I’ve been doing more quilting lately, mainly because it doesn’t take huge blocks of time. I can work on something for ten minutes and put it down, which is not possible with most of my other projects. Haven’t had time to update the blog either. Some are gifts I can’t post yet anyway.
I finished several laptop sleeves, some because we got new netbooks and needed them, another as a design challenge. They are fun because they are small enough you don’t get sick of something and can try techniques you aren’t so sure about. First the two netbook sleeves:
Can you tell which is mine? I was intending to make one from the blue log cabin handwoven fabric but it wasn’t wide enough. So I used a cotton print in traditional overshot weaving designs. If you don’t look too closely it looks like an overshot center rectangle with borders. As quilting goes it’s very very simple but it works.
The other has friendship stars in black on a star print, with a panel image of Buzz Aldrin on the moon. That would be for DH the Space Dork. He even posted about it on his own blog (including some more pictures.)
The other is what I’ve been calling the “Ugly laptop sleeve project.” I recently bought several quilting surprise packages, which came with all manner of, err, “interesting” fabric selections. A friend had responded to one of my sewing project comments with a bad pun, so in honor of such noble sentiment I promised to make him something.
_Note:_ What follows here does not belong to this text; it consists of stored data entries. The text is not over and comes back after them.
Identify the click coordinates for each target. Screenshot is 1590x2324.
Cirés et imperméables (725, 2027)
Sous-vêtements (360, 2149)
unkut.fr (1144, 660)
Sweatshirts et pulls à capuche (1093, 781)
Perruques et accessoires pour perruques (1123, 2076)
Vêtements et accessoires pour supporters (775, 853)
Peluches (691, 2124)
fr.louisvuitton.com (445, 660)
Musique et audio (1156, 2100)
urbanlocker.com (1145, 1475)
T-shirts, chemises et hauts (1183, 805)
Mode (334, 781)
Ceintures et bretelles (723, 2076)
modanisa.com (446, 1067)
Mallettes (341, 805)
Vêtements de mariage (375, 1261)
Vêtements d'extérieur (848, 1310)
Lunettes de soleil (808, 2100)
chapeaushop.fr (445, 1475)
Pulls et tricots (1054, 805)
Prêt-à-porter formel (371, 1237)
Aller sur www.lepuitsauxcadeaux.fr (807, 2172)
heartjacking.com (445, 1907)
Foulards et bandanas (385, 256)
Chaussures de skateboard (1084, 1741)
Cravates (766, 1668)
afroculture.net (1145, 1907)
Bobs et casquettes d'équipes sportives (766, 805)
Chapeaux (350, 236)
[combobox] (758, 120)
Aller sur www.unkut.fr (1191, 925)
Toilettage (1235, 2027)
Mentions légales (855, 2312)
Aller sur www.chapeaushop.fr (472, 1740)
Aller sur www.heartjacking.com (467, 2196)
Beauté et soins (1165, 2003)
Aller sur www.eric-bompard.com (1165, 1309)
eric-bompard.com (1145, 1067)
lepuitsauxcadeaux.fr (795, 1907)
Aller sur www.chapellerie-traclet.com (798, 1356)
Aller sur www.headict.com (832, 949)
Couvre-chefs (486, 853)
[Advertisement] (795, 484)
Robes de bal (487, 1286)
I pulled out a couple fabrics, tossed in a leftover from another project, and made a laptop sleeve of one inch squares in a four patch design.
And the finished product:
My goal was to take some fabric I hated and make it into something interesting. I still have a hard time saying I like it, there being much orange involved, but I think it was successful. It’s sure bright, anyway. The small pieces disguise the objectionable patterns in the fabrics so you don’t notice as much. Adding the red much improved things and I had some strips already cut from another project. I learned a few useful things, like don’t try to apply binding directly over all those seams. I won’t be doing any large projects with so many tiny squares, either.
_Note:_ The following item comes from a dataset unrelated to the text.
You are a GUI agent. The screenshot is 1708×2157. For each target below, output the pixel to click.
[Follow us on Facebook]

I made the inside a different pattern, in some more reasonable colors and a design I’ve been wanting to try but not commit to a large project. It was the first time I’d done curved seams for a quilt block. Interestingly, after I had already decided to use this I found out it’s a traditional quilt shape called Apple Core. Which was particularly funny since not only is it for a Mac laptop, it’s for an Apple employee’s Mac laptop.
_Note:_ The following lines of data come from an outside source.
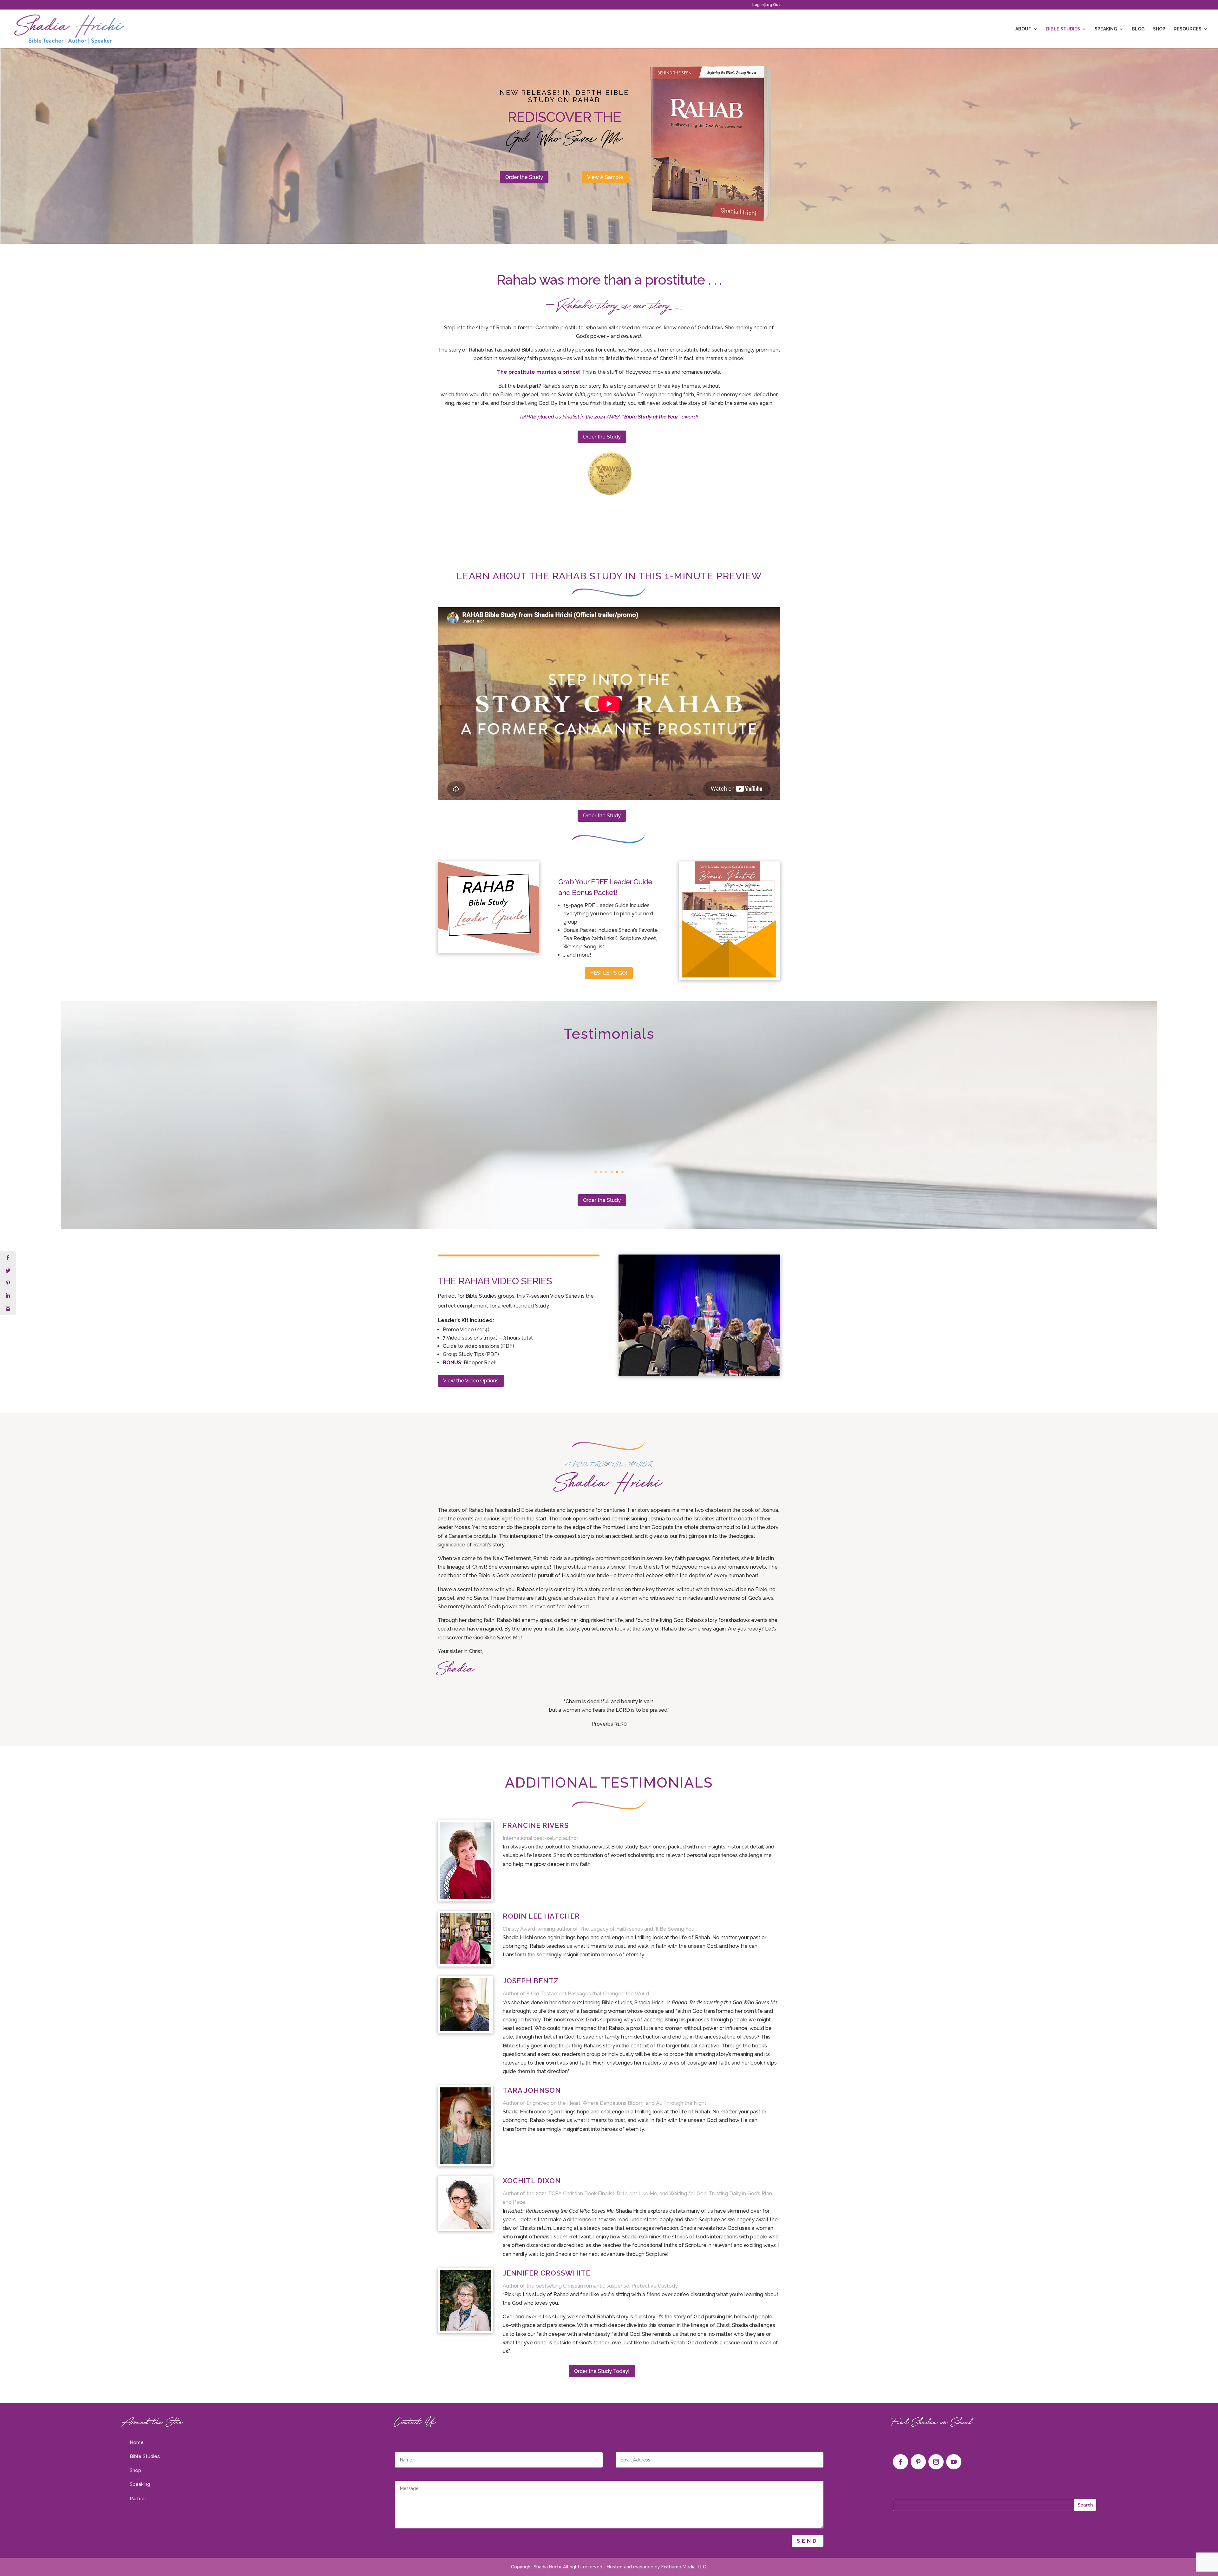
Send (807, 2541)
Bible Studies (1063, 29)
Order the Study (524, 177)
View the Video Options (471, 1381)
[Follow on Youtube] (953, 2461)
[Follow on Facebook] (900, 2461)
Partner (138, 2498)
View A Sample (605, 177)
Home (137, 2442)
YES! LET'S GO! (608, 973)
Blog (1138, 29)
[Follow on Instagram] (936, 2461)
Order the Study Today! (602, 2371)
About (1023, 29)
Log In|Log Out (766, 5)
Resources (1188, 29)
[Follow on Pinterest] (918, 2461)
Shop (1159, 29)
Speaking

In piecing the curved blocks I discovered that my quarter inch seam allowances weren’t up to snuff. This made matching the rows annoying and I had to iron it to death to get it flat. After much quilting it’s hard to tell, but I’m still happy it’s only the lining.
I have some other projects in the works but they are mainly gifts. One is out being machine quilted, so soon we’ll see how that experiment goes. I’ve seen other work by my quilter so I’m expecting good things. I’m trying to finish one more quilt to drop off when I go pick up the finished one.